L'adolescent avait baissé son regard sur ses lèvres et les lorgnait avec une timide envie. Puis, il reporta ses yeux dans ceux du loup, l'air un peu perdu, comme s'il lui demandait silencieusement la permission. De sa joue, sa main descendit, jusqu'à se glisser sur la nuque de l'adolescent. Avec lenteur, Derek se rapprocha et scella leur lèvre d'un doux baiser qui le fit frissonner. Stiles y répondit timidement mais il le fit et ce simple fait fit s'emballer le cœur de Derek. Il passa son autre bras autour de l'hyperactif et le rapprocha de lui, jusqu'à ce qu'ils se retrouvent collés. Stiles s'accrocha au loup et fit durer le baiser aussi longtemps que possible tant il aimait ce contact. Une main sur la joue râpeuse de son lycan barbu préféré, Stiles garda les yeux fermés en se collant encore plus contre lui, si c'était possible. Il oubliait tout. Seul comptait Derek, avec les baisers qu'ils s'échangeaient actuellement. Et même si un début d'excitation montait en lui, il l'ignora complètement, le balayant d'un revers de pensée. Une boule de chaleur gonfla agréablement dans son ventre et il réalisa que Derek faisait naître tellement de sentiments en lui que c'en était affolant. Mais il s'en foutait, parce que ça ne l'affolait justement pas le moins du monde.

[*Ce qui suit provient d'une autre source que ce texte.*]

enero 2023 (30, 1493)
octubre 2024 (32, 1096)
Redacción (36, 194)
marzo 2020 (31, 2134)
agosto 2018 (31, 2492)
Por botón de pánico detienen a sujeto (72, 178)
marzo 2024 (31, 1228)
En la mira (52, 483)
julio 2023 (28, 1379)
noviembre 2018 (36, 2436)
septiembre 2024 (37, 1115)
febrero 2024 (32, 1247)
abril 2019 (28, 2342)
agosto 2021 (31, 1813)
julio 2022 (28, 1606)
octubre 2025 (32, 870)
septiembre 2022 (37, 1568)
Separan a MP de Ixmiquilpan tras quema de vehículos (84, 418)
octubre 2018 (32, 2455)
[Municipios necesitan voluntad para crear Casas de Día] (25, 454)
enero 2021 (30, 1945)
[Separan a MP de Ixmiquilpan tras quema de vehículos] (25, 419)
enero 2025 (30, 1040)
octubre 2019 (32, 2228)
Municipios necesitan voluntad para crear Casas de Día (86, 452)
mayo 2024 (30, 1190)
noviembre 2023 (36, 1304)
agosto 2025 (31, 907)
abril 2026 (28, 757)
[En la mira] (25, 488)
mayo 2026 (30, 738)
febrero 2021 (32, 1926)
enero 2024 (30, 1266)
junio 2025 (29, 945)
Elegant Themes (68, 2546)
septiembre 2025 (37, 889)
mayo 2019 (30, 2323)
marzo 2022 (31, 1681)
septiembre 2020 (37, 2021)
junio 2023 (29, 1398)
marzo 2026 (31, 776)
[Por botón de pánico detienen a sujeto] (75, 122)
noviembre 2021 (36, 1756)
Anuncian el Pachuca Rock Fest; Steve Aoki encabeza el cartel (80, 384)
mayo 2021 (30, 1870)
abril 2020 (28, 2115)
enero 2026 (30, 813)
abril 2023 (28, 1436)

Et même si Stiles avait soudainement envie de dire plein de choses à Derek, il ne le fit pas. Même s'il désirait exprimer ce qu'il ressentait, il garda le silence.

Derek mit fin au baiser, se recula un peu et le dévora du regard, à tel point que cette attention surprit l'adolescent dont les joues rougissaient de manière adorable. A cet instant, il se sentit spécial, précieux aux yeux de Derek. Et Stiles songea que le loup lui était également précieux, à un point qu'il n'imaginait même pas. Un diamant brut, une perle rare. Le lycan lui sourit, se retourna et éteignit la lampe de chevet, seule lumière de la chambre. Il se remit dans sa position initiale et sentit l'hyperactif se blottir contre lui. Une bouffée de chaleur l'envahit et il entoura instinctivement Stiles de ses bras, l'enfermant dans une étreinte protectrice, un cocon sécurisant. Il ferma les yeux et fut étonné de sentir l'adolescent bouger, gigoter. Une seconde, il imagina que Stiles se sentait mal, un peu trop à l'étroit alors, automatiquement, il desserra son étreinte pour lui laisser plus de liberté. Cependant, l'odeur du jeune homme dans ses bras n'était pas en accord avec ce qu'il pensait. Parce qu'en fait, Stiles gigotait pour se remonter dans les bras de Derek et pouvoir se retrouver au niveau de son visage, pas juste à celui de son torse. Parce qu'il n'avait pas fini de l'embrasser et ça, Derek finit enfin par le comprendre. Et même si Stiles ne le vit pas, il sentit le sourire mutin de son loup alors qu'il posait ses lèvres contre les siennes avec un peu moins de timidité qu'auparavant.

C'est ainsi que de nombreux baisers furent échangés dans le noir de la chambre de Derek.